Tim Surette of TV.com also gave a positive review, despite presenting skepticism of the episode's theme, saying "For about 13 minutes there, I was pretty worried about "Geothermal Escapism," the Community episode that will forever be known as the episode where we said goodbye to Troy and learned that self-publishing books don't publish themselves. Sorry to be taking bribes from Big Buzzkill, but a silly Waterworld/Mad Max parody was not how I wanted to see Butt Soup off. However, this is Community, and as is generally the case with the show's spirit, Abed, indulging childish fantasy was the show's way of facing a difficult reality and confronting the truth. "Geothermal Escapism" squeezed our hearts 'til they burst, milked our eyeballs for their sweet treasure trove of tears, and eased our worried souls until we were ready to let go. The episode as a whole wasn't perfect, but Troy's send-off was, and that was the whole point." He also commented positively on Abed's role in the episode, saying "Abed's schoolwide game of Hot Lava was ridiculously fun, but it was also ridiculous and it elevated the proceedings to a point where the return to "real life" would hit that much harder."

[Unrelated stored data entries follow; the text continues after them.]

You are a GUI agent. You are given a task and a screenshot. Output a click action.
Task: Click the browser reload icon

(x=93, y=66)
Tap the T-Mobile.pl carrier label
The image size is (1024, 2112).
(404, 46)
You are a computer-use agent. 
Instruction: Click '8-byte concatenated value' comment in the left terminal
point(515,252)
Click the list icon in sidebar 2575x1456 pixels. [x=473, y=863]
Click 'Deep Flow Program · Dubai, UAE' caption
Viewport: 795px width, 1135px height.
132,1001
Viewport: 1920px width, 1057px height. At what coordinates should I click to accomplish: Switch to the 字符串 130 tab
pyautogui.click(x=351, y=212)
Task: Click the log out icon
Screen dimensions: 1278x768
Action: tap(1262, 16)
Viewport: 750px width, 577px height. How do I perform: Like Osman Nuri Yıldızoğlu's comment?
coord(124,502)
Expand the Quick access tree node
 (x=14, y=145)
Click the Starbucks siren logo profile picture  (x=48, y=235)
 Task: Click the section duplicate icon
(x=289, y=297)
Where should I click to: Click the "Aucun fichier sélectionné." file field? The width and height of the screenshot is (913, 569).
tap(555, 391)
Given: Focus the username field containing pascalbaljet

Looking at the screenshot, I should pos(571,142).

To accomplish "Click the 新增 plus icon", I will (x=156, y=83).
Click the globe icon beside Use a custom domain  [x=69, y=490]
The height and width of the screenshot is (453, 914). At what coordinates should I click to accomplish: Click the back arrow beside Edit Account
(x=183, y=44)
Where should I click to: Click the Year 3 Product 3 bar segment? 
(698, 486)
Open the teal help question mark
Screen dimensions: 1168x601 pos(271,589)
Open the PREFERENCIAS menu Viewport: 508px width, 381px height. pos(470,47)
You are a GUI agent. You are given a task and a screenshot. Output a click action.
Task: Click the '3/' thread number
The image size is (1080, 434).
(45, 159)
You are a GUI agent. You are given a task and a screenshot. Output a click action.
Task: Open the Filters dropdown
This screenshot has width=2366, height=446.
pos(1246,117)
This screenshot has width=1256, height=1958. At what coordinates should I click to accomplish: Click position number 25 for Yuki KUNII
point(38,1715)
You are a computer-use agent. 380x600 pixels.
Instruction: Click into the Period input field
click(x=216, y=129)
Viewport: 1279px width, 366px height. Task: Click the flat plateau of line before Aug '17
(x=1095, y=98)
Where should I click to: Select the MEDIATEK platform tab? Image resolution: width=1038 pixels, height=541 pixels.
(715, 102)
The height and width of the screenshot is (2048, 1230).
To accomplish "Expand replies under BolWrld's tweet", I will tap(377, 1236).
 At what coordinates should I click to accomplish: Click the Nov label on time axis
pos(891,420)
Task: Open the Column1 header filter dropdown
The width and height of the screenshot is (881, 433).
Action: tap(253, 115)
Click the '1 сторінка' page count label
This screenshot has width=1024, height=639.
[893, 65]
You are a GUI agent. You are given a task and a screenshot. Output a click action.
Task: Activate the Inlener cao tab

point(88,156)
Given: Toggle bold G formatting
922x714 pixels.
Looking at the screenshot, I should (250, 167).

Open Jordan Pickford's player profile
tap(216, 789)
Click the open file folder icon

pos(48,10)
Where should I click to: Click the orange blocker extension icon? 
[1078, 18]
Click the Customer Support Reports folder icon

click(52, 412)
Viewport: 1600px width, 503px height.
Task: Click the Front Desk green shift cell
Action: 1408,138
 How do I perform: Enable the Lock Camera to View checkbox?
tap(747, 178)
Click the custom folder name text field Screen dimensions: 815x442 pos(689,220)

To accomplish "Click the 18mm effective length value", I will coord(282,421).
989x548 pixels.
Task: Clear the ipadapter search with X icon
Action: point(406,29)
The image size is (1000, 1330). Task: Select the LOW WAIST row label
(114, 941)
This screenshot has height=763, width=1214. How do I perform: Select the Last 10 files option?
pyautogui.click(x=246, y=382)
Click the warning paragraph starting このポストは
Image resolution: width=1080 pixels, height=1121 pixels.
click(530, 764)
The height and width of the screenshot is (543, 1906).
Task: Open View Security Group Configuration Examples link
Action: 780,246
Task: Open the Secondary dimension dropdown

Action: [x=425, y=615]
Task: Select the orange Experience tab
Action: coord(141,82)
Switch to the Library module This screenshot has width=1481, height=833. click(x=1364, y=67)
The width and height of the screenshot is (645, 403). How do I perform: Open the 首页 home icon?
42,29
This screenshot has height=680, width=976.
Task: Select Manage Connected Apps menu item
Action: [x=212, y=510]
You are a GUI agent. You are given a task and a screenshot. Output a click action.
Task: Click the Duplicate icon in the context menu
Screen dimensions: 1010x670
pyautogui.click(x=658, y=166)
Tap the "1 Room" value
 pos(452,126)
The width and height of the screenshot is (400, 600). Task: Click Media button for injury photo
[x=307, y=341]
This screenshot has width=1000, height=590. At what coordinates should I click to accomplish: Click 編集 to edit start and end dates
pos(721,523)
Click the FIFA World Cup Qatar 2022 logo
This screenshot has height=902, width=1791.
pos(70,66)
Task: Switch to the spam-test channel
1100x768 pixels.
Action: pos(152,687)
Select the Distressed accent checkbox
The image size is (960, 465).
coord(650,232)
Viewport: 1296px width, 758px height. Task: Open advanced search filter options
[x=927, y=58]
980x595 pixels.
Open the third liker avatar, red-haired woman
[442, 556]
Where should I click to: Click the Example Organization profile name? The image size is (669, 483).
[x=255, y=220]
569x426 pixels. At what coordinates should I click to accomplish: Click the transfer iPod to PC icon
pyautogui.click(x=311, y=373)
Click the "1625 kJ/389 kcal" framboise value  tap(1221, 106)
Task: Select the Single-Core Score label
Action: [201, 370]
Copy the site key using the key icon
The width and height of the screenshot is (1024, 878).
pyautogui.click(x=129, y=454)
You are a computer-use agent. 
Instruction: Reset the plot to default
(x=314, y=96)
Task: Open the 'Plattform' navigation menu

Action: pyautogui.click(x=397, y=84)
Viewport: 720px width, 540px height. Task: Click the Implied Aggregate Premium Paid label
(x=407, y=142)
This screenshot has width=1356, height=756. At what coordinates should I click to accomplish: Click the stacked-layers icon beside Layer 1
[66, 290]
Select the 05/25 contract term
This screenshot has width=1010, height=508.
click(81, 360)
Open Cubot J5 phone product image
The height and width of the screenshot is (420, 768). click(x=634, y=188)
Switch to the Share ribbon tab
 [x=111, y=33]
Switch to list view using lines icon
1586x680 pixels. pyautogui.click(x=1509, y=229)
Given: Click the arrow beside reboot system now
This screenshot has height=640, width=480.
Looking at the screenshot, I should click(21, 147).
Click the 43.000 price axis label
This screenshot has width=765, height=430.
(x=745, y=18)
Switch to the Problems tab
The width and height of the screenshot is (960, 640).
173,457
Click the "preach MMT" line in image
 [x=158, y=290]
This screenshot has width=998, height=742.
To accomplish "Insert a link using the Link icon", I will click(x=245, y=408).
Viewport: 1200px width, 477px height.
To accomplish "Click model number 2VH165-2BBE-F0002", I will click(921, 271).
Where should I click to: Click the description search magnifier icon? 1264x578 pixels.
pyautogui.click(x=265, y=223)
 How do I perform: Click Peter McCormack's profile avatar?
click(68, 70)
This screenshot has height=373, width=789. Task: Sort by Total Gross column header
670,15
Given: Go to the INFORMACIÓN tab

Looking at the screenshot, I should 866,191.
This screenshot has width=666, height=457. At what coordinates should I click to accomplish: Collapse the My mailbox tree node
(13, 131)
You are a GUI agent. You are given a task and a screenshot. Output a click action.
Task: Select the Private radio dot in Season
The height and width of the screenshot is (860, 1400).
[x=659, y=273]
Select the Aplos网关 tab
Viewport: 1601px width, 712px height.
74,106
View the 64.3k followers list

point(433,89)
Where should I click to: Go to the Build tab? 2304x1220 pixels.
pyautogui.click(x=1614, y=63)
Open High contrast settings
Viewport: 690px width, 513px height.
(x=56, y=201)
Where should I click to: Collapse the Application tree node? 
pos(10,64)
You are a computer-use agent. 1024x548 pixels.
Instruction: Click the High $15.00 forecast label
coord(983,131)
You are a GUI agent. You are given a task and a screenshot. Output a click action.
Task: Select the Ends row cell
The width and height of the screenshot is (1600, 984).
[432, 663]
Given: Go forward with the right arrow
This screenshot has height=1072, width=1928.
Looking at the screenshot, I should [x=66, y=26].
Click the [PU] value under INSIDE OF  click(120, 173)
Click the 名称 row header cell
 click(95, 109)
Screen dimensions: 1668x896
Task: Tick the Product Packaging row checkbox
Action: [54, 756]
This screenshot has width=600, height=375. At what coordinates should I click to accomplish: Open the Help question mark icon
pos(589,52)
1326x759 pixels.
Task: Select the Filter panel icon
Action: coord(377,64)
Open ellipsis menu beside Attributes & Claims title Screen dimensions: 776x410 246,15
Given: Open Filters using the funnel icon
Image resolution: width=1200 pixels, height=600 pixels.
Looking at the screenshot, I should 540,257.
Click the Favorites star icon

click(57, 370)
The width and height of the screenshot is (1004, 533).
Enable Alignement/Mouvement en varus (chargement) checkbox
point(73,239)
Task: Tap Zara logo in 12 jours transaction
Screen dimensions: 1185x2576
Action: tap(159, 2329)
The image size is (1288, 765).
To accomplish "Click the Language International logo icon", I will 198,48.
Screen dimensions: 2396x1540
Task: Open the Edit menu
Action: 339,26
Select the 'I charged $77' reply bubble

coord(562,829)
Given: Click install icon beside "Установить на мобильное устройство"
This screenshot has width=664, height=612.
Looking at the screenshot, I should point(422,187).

Dave Bunting of Vulture gave the episode a 4 out of 5, saying the episode "was just a whole lot of fun, and a very fitting send-off for Donald Glover's Troy. We’ve all known Glover's departure was imminent, and last week's "Cooperative Polygraphy" pulled off a lot of heavy lifting in not only managing a truly funny and emotionally appropriate farewell to Pierce, but in setting a new path for Troy, whose man-child romps with Abed had perhaps become a tad stagnant."

Gabrielle Moss of TV Fanatic gave the episode a 4.9 out of 5, saying "we're all Abed; we aren't seeing actual lava on the floor (well, most days), but we need fantasy not as escapism, but to carry us through the feelings we're sure no one else is feeling; to allow us to fight our battles and experience our emotions in ways that won't get us dumped or arrested or ruin yet another Christmas. We're Troys, who need that bit of fantasy to give us the courage to fight our fears, and live our dreams, and make casual conversation with Levar Burton. Community encourages us to embrace imagination's ability to help us survive."